> [À faire]:
1: Recopiez un morceau de l'extrait sur le Marquis de Villemer : commencez aux mots « Le pitch en » et arrêtez-vous après « Sand en fait. ».
2: D'après l'extrait sur le Marquis de Villemer, en quelle année la pièce a-t-elle été écrite ?
3: Écrivez la suite de l'extrait sur le Marquis de Villemer, à partir de l'endroit où il s'arrête.

── Extrait ──

La pièce
le Marquis de Villemer, comédie en quatre actes, est écrite en 1864, soit dans la dernière période de la vie de
George Sand. Si on en croit sa biographie, c'est une période prolifique, mais beaucoup d'oeuvres vont voir le jour pour des raisons principalement financières. Il n'empêche que la plume reste celle de
George Sand, donc de qualité.
Le pitch en 2 mots...
La Marquise de Villemer a deux fils, de pères différents. Un est Marquis, l'autre est Duc. Ils sont à marier tous les deux. Ils ne sont d'ailleurs pas loin d'être atteints par la limite d'âge. le Duc va sur ses 40 ans, le Marquis est plus jeune d'une dizaine d'années. le Duc est un noceur fini, à la réputation désastreuse, perclus de dettes. le Marquis est un futur éternel jeune homme, procédurier, cérébral, émotif et peu à l'aise en société. Je schématise, mais je ne suis pas loin du portrait que
George Sand en fait.

───
── Bloc de données ──

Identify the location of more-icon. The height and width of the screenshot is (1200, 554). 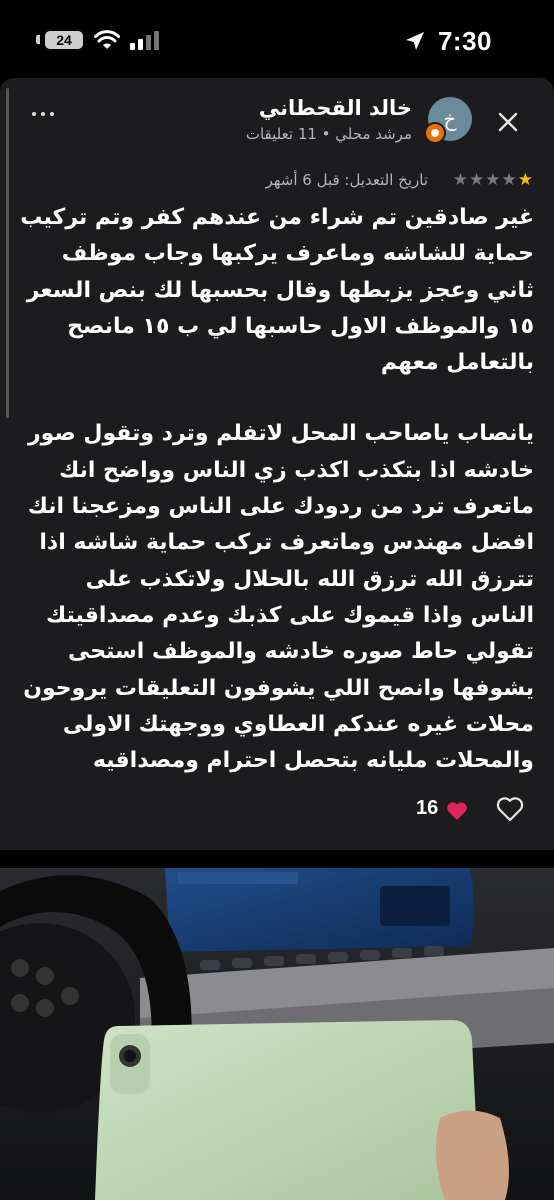
(44, 119).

───

> [Réponses point par point]:
1:
Le pitch en 2 mots...
La Marquise de Villemer a deux fils, de pères différents. Un est Marquis, l'autre est Duc. Ils sont à marier tous les deux. Ils ne sont d'ailleurs pas loin d'être atteints par la limite d'âge. le Duc va sur ses 40 ans, le Marquis est plus jeune d'une dizaine d'années. le Duc est un noceur fini, à la réputation désastreuse, perclus de dettes. le Marquis est un futur éternel jeune homme, procédurier, cérébral, émotif et peu à l'aise en société. Je schématise, mais je ne suis pas loin du portrait que
George Sand en fait.

2: En 1864.

3:
Ce sont les deux seuls personnages masculins de la pièce, si on excepte les domestiques, fort effacés, et le Comte de Dunières dont le rôle ne se borne qu'à présenter sa pupille. Ces deux hommes sont des caricatures, certes, mais on a toute la verve de
George Sand, empreinte de féminisme. Les hommes à marier ne sont guère reluisants... On rappellera que
George Sand a souvent dû batailler ferme pour se faire une place dans un monde (littéraire) d'hommes.
Les personnages féminins sont mieux servis.
La Marquise est une femme brillante, forte, érudite, le coeur sur la main. Elle engage Caroline de Saint-Geneix comme lectrice et dame de compagnie. Elle a des principes, de la culture, du savoir-vivre, de la bienséance. Et le Comte de Dunières vient présenter sa pupille: Diane de Saintrailles. Elle a un grand coeur, elle est franche et sincère. Les deux colombes ont la vingtaine. Elles sont fraîches et pures, belles et émouvantes dans leurs principes. Elles connaissent peu le monde, mais n'envisagent pas de s'adapter à celui-ci. Elles seraient plutôt dans l'attente que le monde s'adapte à elles.
Ce qui devait arriver... arrive. Diane et Caroline vont tomber amoureuses des fils de
la Marquise. Je ne dévoile rien. On est dans une comédie de moeurs, mais on ne consomme quand même pas avant le mariage. Je pense (interprétation toute personnelle) que le féminisme militant de
George Sand s'exprime encore quand elle marie des jeunes filles à des hommes bien plus âgés qu'elles. Et dans un premier temps, on les apparie au mauvais fils... sans leur demander leur avis. Signe des temps, où l'amour comptait finalement moins que la fortune ou le titre de noblesse.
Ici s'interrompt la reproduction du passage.